さらさらきらきら

薩摩半島南端、指宿の自然と生活

道州制は本当に良いのか

2012-10-07 10:15:32 | 世の中のこと

落日一瞬の輝き(本文とは関係ありません)

道州制とは日本維新の会の結党理念のようなもので、さらに最近では進歩的な政治家や評論家の合言葉のようにすらなっている。ではそれは本当にそんなに良いものだろうか。道州制の具体的内容については人によって違いがあるので、ここではそもそもの根本である地方分権ということについて考えてみる。

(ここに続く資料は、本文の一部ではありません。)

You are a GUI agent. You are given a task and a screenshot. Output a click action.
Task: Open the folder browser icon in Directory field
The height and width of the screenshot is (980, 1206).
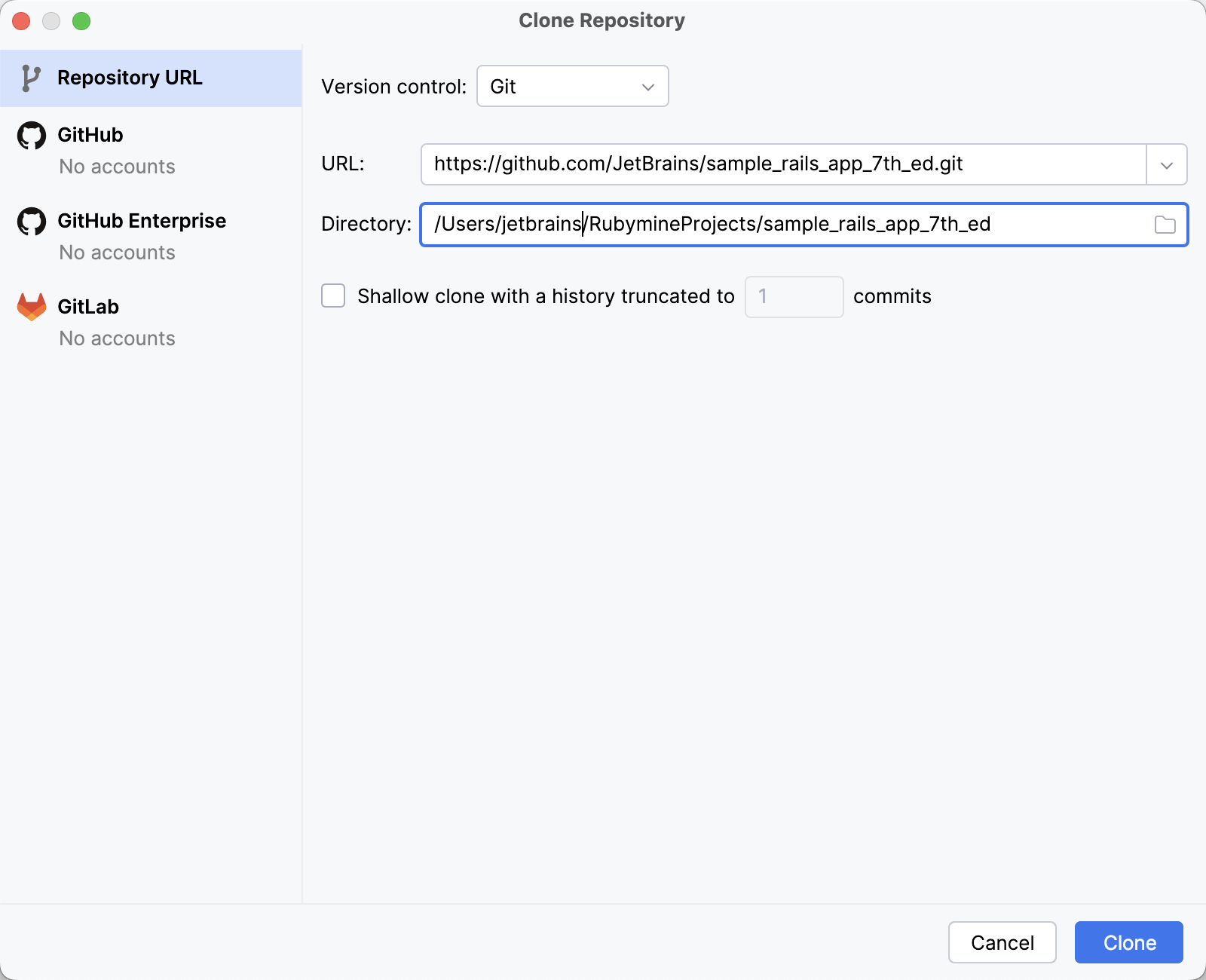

今の日本は過度の中央集権体制により統治が画一化・硬直化してしまっていると言われている。そのため地域の実情に合わない政策や投資で多大の無駄が発生したり、一方必要なことがなされないため地方の衰退化を招いているとされている。そこで対極として、各地域の事情に合わせて適切かつ柔軟に対応できるよう地方分権制に変えようと考えるのは当然の成り行きと言える。またそれにより地域の自主独立意識が高まり、そして地域間で競争すればより地域振興に邁進するだろうというわけだ。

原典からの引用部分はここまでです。